▶ LISTED RECORDS:
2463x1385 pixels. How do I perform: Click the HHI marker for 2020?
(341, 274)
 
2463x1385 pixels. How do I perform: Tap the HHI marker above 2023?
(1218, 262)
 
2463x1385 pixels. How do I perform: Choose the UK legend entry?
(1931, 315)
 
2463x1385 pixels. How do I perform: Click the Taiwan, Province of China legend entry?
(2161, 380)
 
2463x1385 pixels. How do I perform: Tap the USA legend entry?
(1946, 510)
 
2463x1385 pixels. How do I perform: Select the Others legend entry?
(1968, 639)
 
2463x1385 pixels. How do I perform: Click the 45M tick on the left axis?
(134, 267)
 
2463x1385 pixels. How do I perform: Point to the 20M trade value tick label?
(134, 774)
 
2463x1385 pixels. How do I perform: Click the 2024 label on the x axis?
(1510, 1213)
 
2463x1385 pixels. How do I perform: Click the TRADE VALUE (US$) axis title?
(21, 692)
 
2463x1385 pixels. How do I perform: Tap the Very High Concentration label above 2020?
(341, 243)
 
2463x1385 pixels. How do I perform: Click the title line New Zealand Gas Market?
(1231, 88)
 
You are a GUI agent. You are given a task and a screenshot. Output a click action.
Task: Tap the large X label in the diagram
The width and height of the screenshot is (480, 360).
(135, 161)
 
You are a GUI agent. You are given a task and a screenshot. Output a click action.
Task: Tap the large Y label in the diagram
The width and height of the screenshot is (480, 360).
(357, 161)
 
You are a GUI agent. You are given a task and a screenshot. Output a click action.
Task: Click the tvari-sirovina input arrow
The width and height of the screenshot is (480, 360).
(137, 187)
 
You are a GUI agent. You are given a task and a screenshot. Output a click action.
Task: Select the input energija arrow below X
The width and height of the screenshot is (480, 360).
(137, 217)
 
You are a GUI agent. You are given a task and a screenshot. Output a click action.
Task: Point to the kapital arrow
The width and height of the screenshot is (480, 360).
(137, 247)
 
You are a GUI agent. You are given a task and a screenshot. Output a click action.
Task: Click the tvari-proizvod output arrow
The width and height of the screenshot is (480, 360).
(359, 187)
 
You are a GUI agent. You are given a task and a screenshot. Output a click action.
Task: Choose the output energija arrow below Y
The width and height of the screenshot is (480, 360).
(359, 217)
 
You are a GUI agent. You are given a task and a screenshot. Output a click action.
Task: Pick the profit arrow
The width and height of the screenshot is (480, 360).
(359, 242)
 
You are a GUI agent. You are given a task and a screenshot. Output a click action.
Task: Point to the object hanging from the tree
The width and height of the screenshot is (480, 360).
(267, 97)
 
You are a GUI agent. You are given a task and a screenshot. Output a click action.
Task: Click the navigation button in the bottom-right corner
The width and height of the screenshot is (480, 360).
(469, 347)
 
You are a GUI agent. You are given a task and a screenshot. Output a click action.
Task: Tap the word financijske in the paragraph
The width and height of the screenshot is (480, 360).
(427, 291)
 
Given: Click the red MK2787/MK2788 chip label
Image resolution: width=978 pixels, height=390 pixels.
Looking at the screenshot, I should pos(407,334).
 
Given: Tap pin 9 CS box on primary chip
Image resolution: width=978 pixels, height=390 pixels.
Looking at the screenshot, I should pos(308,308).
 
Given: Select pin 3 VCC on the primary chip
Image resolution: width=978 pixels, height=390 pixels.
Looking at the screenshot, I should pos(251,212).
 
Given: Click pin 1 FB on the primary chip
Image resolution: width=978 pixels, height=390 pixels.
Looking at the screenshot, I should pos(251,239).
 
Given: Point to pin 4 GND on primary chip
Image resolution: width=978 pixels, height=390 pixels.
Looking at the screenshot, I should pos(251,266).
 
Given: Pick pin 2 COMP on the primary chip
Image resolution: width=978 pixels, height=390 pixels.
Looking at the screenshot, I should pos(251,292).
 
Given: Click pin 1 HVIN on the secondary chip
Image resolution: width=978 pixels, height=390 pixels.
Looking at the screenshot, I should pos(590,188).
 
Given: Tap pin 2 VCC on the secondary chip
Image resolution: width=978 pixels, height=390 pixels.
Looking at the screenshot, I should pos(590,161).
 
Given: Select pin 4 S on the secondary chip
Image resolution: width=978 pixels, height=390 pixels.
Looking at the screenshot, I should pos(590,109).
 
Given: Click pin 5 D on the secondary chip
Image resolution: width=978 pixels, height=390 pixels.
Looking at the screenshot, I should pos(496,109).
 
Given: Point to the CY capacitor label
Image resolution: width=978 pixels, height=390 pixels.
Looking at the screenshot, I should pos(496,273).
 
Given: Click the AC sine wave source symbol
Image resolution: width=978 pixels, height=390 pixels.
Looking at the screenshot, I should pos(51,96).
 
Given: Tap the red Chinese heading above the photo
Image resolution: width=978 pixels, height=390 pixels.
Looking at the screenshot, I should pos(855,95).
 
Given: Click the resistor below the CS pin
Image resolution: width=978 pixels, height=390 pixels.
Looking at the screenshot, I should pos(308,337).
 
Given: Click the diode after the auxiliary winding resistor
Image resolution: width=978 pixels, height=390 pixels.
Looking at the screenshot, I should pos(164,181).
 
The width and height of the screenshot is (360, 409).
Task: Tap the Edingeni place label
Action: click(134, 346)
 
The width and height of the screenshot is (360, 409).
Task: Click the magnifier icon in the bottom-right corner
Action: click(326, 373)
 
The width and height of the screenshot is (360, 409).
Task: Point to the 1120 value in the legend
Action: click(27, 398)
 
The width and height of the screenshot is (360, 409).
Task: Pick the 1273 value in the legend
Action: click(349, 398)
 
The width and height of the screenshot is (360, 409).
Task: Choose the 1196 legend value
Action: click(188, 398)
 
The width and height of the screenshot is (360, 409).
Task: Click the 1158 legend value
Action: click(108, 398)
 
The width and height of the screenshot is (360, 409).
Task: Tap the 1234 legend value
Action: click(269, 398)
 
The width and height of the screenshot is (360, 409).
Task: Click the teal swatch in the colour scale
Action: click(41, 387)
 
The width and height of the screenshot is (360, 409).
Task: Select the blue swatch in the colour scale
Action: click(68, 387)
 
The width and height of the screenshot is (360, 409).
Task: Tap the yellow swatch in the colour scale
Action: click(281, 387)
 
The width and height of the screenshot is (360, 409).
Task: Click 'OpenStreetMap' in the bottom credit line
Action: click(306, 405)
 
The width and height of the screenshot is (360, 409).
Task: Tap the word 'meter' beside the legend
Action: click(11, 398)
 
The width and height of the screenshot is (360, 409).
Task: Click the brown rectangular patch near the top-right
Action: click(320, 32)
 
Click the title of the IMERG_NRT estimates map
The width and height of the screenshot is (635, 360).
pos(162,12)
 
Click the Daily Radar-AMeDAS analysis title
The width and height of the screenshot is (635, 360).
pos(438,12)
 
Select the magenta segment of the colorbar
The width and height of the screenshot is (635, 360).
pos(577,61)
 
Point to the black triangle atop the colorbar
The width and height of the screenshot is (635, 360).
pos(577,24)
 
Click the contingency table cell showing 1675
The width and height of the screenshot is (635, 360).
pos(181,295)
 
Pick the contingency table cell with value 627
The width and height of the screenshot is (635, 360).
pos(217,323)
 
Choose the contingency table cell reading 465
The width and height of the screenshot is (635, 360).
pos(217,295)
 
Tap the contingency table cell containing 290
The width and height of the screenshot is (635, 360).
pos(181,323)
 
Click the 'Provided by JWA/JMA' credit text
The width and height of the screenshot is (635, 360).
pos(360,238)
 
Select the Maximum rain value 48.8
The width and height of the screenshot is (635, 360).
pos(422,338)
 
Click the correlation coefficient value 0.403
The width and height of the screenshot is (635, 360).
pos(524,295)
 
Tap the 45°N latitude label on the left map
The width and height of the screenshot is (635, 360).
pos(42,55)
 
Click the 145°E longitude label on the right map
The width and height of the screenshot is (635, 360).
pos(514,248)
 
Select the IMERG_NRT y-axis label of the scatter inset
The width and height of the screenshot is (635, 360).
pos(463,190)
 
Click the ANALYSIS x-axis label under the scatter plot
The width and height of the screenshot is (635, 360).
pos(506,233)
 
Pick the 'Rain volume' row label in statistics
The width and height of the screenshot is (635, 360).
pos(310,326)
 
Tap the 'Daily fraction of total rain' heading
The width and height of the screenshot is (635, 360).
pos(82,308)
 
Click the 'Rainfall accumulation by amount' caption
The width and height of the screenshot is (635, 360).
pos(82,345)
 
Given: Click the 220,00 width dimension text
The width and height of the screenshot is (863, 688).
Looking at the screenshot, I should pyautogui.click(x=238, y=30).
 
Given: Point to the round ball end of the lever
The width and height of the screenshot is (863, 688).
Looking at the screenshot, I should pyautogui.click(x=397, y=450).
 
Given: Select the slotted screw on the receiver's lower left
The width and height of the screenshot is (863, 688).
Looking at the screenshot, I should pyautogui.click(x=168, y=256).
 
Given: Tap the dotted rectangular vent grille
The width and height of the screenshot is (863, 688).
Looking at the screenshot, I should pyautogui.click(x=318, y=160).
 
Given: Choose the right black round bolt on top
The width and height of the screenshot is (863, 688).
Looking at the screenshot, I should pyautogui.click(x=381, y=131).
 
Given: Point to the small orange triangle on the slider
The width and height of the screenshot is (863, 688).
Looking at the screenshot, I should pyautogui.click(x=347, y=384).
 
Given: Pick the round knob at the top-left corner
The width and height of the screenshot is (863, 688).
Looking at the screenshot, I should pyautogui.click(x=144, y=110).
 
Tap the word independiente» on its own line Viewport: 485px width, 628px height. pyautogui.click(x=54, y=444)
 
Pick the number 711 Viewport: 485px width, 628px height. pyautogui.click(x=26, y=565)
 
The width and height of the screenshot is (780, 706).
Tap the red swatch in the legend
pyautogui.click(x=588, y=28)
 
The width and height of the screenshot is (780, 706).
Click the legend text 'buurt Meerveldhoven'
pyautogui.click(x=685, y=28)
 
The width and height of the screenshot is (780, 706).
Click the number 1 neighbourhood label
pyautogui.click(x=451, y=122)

▶ PROBLEM TO SOLVE: Copy out the material from its first line through the line containing "(1931, 315)", keeping both ends and adding nothing else.

▶ THE RESULT:
2463x1385 pixels. How do I perform: Click the HHI marker for 2020?
(341, 274)
 
2463x1385 pixels. How do I perform: Tap the HHI marker above 2023?
(1218, 262)
 
2463x1385 pixels. How do I perform: Choose the UK legend entry?
(1931, 315)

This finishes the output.